* Document extract:

-----

On-device Large Language Models with Keras and TensorFlow Lite

1. Before you begin

One of the most exciting machine learning breakthroughs recently is Large Language Models (LLMs). They can be used to generate text, translate languages, and answer questions in a comprehensive and informative way. LLMs, such as Google LaMDA and PaLM, are trained on massive amounts of text data, which allows them to learn the statistical patterns and relationships between words and phrases. This enables them to generate text that is similar to human-written text, and to translate languages with a high degree of accuracy.

LLMs are very large in terms of storage, and generally consume a lot of computing power to run, which means they are usually deployed on the cloud and are quite challenging for On-Device Machine Learning (ODML) due to limited computational power on mobile devices. But it is possible to run LLMs of smaller scale (for example, GPT-2) on a modern Android device and still achieve impressive results.

Here is a demo of running a version of Google PaLM model with 1.5 billion parameters on Google Pixel 7 Pro without playback speedup.

PaLM on Pixel 7 Pro

In this codelab, you learn the techniques and tooling to build an LLM-powered app (using GPT-2 as an example model) with:

KerasNLP to load a pre-trained LLM
KerasNLP to finetune an LLM
TensorFlow Lite to convert, optimize and deploy the LLM on Android

Prerequisites

Intermediate knowledge of Keras and TensorFlow Lite
Basic knowledge of Android development

What you'll learn

How to use KerasNLP to load a pre-trained LLM and fine-tune it
How to quantize and convert an LLM to TensorFlow Lite
How to run inference on the converted TensorFlow Lite model

What you'll need

Access to Colab
The latest version of Android Studio
A modern Android device with more than 4G RAM

2. Get set up

To download the code for this codelab:

Navigate to the GitHub repository for this codelab.
Click Code > Download zip to download all the code for this codelab.

repo image

Unzip the downloaded zip file to unpack an examples root folder with all the resources you need.

3. Run the starter app

Import examples/lite/examples/generative_ai/android folder into Android Studio.
Start the Android Emulator, and then click Run in the navigation menu.

Run and explore the app

The app should launch on your Android device. The app is called ‘Auto-complete'. The UI is pretty straightforward: you can type in some seed words in the text box and tap Generate; the app then runs inference on an LLM and generates additional text based on your input.

Right now, if you tap Generate after typing some words, nothing happens. This is because it is not running an LLM yet.

-----

* Information supplied:
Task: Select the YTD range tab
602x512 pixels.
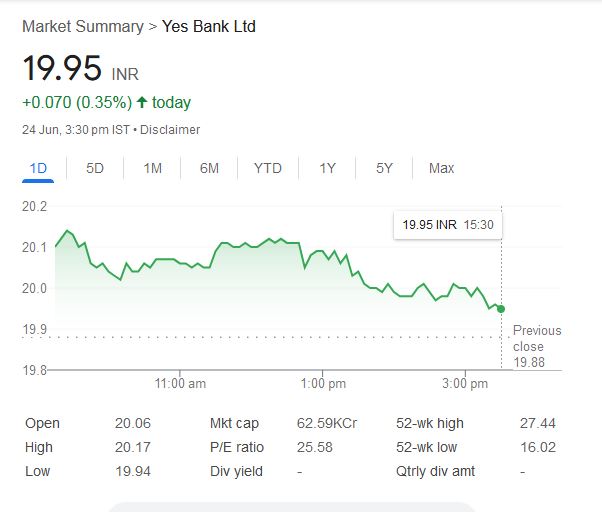Action: coord(268,168)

-----

* Exercise instructions:
a - Answer these from the on-device LLM codelab, one line each, marked the same way:
(i) Which model, at what parameter count, runs in the demo, and on which phone?
(ii) How much RAM must the Android device have?
(iii) What is the starter app called?
b - Continue the on-device LLM codelab from its final sentence.

* Results in order:
a -
(i) A version of Google PaLM with 1.5 billion parameters, on a Google Pixel 7 Pro.
(ii) More than 4G of RAM.
(iii) 'Auto-complete'.

b -
screenshot for starter app

4. Prepare the LLM for on-device deployment

Open the Colab and run through the notebook (which is hosted in the TensorFlow Codelabs GitHub repository).

5. Complete the Android app

Now that you have converted the GPT-2 model into TensorFlow Lite, you can finally deploy it in the app.

Run the app

Drag the autocomplete.tflite model file downloaded from the last step into the app/src/main/assets/ folder in Android Studio.

add model to Android Studio

Click Run in the navigation menu and then wait for the app to load.
Type some seed words in the text field, and then tap Generate.

screenshot for finished app

6. Notes on Responsible AI

As noted in the original OpenAI GPT-2 announcement, there are notable caveats and limitations with the GPT-2 model. In fact, LLMs today generally have some well-known challenges such as hallucinations, offensive output, fairness, and bias; this is because these models are trained on real-world data, which make them reflect real world issues.

This codelab is created only to demonstrate how to create an app powered by LLMs with TensorFlow tooling. The model produced in this codelab is for educational purposes only and not intended for production usage.

LLM production usage requires thoughtful selection of training datasets and comprehensive safety mitigations. To learn more about Responsible AI in the context of LLMs, make sure to watch the Safe and Responsible Development with Generative Language Models technical session at Google I/O 2023 and check out the Responsible AI Toolkit.

7. Conclusion

Congratulations! You built an app to generate coherent text based on user input by running a pre-trained Large Language Model purely on device!